# DATASET RECORDS:
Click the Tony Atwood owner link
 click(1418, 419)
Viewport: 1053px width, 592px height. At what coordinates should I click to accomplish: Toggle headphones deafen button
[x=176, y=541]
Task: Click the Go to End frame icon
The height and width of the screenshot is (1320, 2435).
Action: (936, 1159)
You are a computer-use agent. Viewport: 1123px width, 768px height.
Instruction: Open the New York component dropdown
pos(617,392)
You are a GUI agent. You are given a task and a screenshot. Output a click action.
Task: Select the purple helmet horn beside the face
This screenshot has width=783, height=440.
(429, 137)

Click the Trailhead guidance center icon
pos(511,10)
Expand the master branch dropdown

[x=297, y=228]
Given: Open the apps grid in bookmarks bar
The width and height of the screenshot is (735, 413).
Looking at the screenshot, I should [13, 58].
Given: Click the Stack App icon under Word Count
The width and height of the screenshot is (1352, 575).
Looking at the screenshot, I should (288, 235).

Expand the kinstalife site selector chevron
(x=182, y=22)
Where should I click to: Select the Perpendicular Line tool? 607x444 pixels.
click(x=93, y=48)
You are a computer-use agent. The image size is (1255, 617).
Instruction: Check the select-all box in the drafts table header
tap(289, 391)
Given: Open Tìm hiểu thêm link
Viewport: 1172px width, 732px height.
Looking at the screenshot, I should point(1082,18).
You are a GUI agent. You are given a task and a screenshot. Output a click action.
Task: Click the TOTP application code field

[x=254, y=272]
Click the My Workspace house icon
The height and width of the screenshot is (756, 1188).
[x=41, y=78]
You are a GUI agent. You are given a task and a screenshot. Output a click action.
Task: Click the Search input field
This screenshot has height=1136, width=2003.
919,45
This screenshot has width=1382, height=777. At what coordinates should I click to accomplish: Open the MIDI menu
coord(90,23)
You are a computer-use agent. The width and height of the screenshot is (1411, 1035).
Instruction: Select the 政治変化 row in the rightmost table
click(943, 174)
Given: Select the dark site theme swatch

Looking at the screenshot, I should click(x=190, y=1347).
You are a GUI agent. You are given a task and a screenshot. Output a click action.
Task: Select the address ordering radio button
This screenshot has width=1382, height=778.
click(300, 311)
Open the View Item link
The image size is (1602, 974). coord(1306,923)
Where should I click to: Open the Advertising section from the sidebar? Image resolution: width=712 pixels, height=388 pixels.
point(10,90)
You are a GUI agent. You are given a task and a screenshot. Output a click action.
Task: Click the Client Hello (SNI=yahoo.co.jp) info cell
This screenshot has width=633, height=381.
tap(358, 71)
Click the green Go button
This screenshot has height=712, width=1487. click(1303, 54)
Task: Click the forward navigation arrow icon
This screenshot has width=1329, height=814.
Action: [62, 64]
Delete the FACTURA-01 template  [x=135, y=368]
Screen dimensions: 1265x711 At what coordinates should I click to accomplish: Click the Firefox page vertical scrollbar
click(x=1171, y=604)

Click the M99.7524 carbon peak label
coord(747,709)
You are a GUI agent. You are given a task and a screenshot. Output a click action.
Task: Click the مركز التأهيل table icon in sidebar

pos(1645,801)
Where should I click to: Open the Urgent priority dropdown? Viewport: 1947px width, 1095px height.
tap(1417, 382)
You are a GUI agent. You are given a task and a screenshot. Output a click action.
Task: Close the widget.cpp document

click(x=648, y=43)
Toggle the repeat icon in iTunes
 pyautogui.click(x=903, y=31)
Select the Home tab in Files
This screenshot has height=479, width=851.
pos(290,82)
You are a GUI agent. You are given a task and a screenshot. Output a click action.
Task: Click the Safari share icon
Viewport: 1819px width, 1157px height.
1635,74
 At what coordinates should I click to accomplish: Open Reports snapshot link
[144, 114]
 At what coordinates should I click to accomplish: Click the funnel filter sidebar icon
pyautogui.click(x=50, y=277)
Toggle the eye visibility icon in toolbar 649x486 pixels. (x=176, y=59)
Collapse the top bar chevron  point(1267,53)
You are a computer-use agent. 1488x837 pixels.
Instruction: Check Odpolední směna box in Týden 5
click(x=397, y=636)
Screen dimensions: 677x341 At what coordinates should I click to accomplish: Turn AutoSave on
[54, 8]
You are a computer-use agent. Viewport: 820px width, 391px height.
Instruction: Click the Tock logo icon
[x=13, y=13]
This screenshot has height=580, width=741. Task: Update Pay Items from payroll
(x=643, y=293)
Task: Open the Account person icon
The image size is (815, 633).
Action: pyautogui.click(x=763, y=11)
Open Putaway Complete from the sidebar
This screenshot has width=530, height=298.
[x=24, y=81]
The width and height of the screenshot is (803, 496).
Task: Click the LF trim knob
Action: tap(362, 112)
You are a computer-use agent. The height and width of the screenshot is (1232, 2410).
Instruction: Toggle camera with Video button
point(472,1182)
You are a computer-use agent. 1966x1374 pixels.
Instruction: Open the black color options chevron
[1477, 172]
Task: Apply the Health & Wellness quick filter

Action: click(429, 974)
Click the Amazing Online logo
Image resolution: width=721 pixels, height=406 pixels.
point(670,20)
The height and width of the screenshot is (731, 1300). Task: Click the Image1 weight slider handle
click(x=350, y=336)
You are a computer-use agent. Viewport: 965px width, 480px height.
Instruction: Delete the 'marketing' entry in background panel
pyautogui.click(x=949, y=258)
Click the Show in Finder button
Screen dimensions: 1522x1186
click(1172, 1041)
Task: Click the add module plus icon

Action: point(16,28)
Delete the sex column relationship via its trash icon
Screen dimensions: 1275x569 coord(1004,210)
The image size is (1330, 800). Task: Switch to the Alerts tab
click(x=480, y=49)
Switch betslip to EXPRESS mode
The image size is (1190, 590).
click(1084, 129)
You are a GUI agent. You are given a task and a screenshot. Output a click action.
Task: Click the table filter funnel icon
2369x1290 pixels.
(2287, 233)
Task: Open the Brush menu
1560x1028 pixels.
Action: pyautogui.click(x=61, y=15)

# EXERCISE:
Give back exactly the lines above starting at the line where "You are a computer-use agent. The height" appears and ending at the line where "You are a computer-use agent. Viewport: 965px" appears, both included, with no other lines.

# RESULT BELOW:
You are a computer-use agent. The height and width of the screenshot is (1232, 2410).
Instruction: Toggle camera with Video button
point(472,1182)
You are a computer-use agent. 1966x1374 pixels.
Instruction: Open the black color options chevron
[1477, 172]
Task: Apply the Health & Wellness quick filter

Action: click(429, 974)
Click the Amazing Online logo
Image resolution: width=721 pixels, height=406 pixels.
point(670,20)
The height and width of the screenshot is (731, 1300). Task: Click the Image1 weight slider handle
click(x=350, y=336)
You are a computer-use agent. Viewport: 965px width, 480px height.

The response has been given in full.